While homeschooling, a timetable is necessary, but so is the ability to pivot and make space for unexpected events. A balance of routine and flexibility will create a healthy learning environment.
Make this an axiom: routine is life, yet without flexibility, a routine life is dull.
Without elasticity, routine devolves into a rigid, joyless obsession over ledger ticks and timestamps.
Flexibility saves routine from its inevitable dreary end. In the context of homeschooling, routine and flexibility matter.
Like most people, an important kick-starter to every year is setting, then meeting routines.
Adding an attitude of flexibility into homeschooling allows routine to bend, without completely breaking.
In other words, flexibility is a failsafe against abject failure.
Unexpected Lessons
An example: for us, there have been times when an urgent errand demanded a quick trip to the shops, or a commute, which meant a few hours away from the captain’s chair.
Of course, when our kids were younger, we would take them with us and make the trip a lesson, or look for lesson opportunities along the way. (It’s the smart, safe workaround. Leaving children home alone is not in the great-ways-to-parent guide book.)
Although tween and teen high school curriculum workloads set limits on this workaround, the answer was just as simple.
We made working independently without some supervision part of the homeschool day.
For instance, when our kids were too young to stay home, they came with us on a homeschool field trip.
When our kids were old enough to stay home, they learned independence, and earned the rewards of working independently.
Since we already had a flexible routine in place, empowering some (limited, unavoidable) unsupervised school work was never going to “tear a hole in the space-time continuum”.
Manageable Margins
Another benefit of adding an attitude of flexibility into a routine is the buffer it creates between the random and the well-ordered.
This buffer helps to absorb hard-hitting life events such as grief, loss, sickness, moving house, working from home, Covid-Zero lockdowns, and broken bones. As well as the potential housing price bubble bursting, Net-Zero brownouts, and climate-catastrophising communist lockouts — you get the idea.
My point: flexibility in routine allows us to translate the unexpected into life lessons.
While routine builds stability, flexibility in routine fosters the ability to adapt. It builds resilience in the face of change, instead of bolstering resistance to change.
Expressed differently: margin to manoeuvre powers the evolution of our homeschool education.
Building Character
Educating from home is not just about academic acumen, or avoiding the fate of Granddad “walking barefoot across the desert in 40-degree heat, 50 kilometres from home, after feeding the chickens, just to catch a bus.”

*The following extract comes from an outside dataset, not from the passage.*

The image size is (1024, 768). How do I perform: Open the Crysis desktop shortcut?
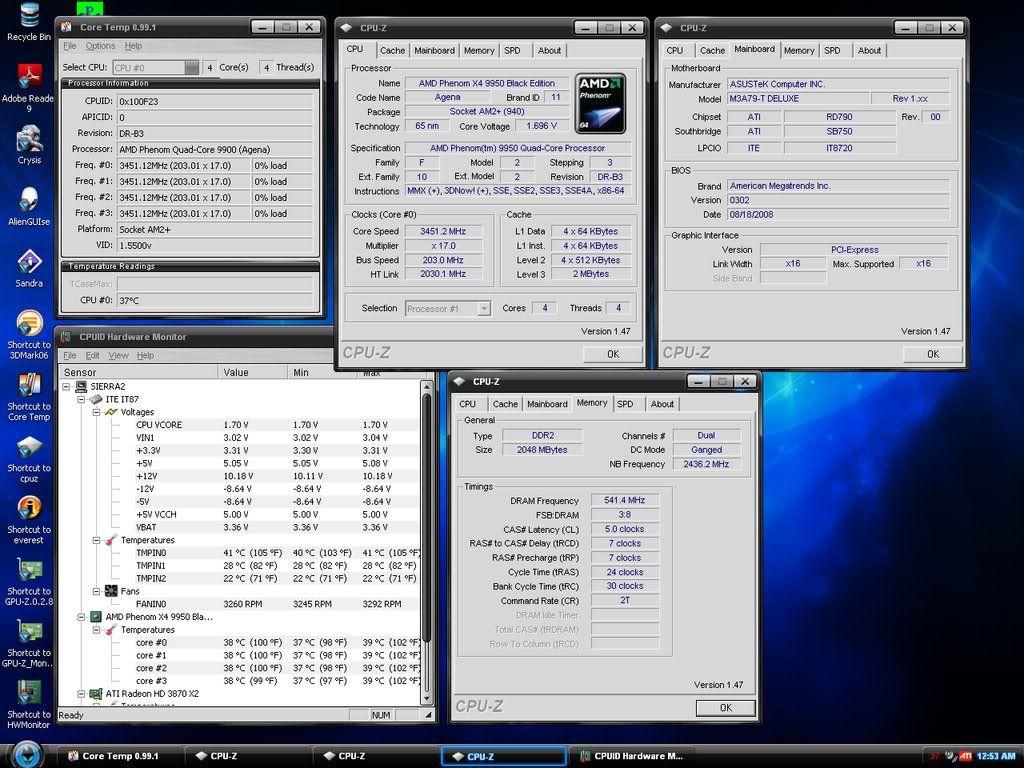pyautogui.click(x=29, y=141)
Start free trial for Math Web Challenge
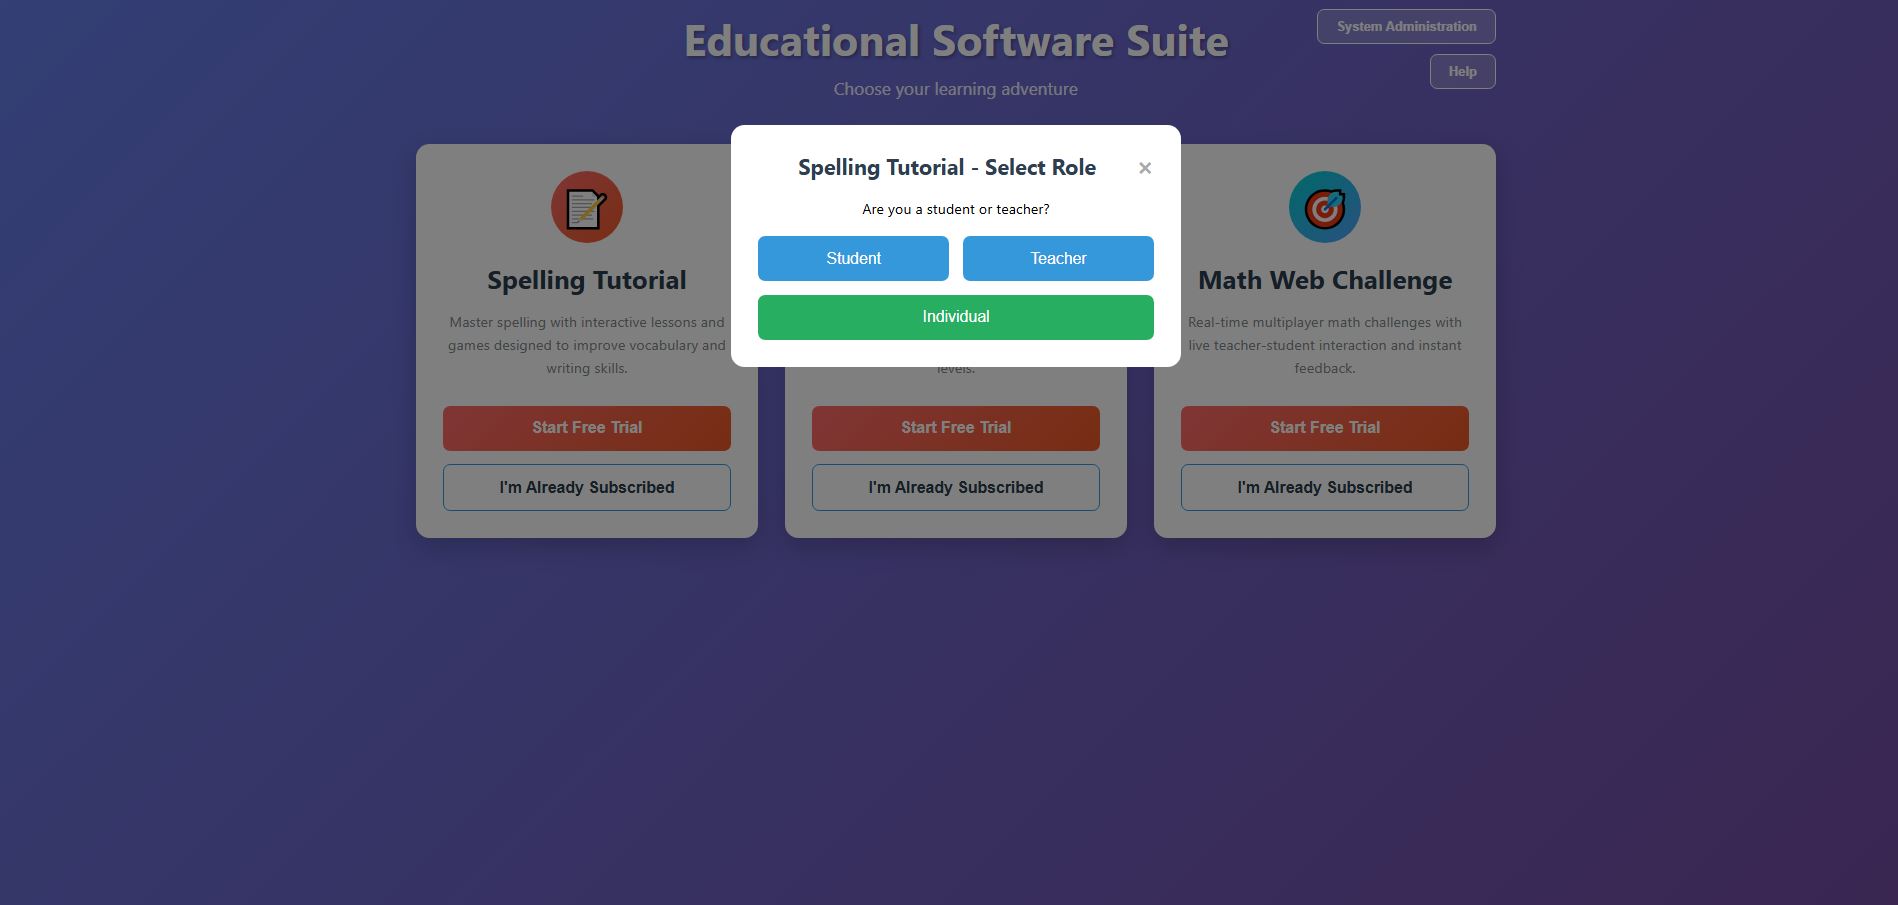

A holistic homeschool education will involve knowledge, and the ability to apply that knowledge by raising children into emotional and spiritual maturity.
Writing on freedom in fellowship, the flawed theologian Karl Barth called a child an apprentice.
‘Parents,’ he added, ‘are to convey indispensable knowledge of life, leading their children into the way of life.’ (CD 3:4:243)
Calling All Fathers
Speaking directly about fathers, Barth said, dads are the word “Ab”, found in the ancient Aramaic word, “Abba”, which was, and still is used in reference to the Hebraic Christian God. They are both teachers and counsellors.
It is, Barth wrote, the ‘Fatherhood of God that lends meaning and value to its human form.’ This, he said, was ‘the light of grace’ meeting the vocation of parenthood.
Lead children into the way of life. Make the most of teachable moments, without obsessing over time or teaching targets.
Routine is an inescapable must-have for successfully homeschooling kids.
Adding an attitude of flexibility will create a strong foundation for learning, avoiding a lifeless education dominated by inflexible checklists, the clock, and a dreary 9-3.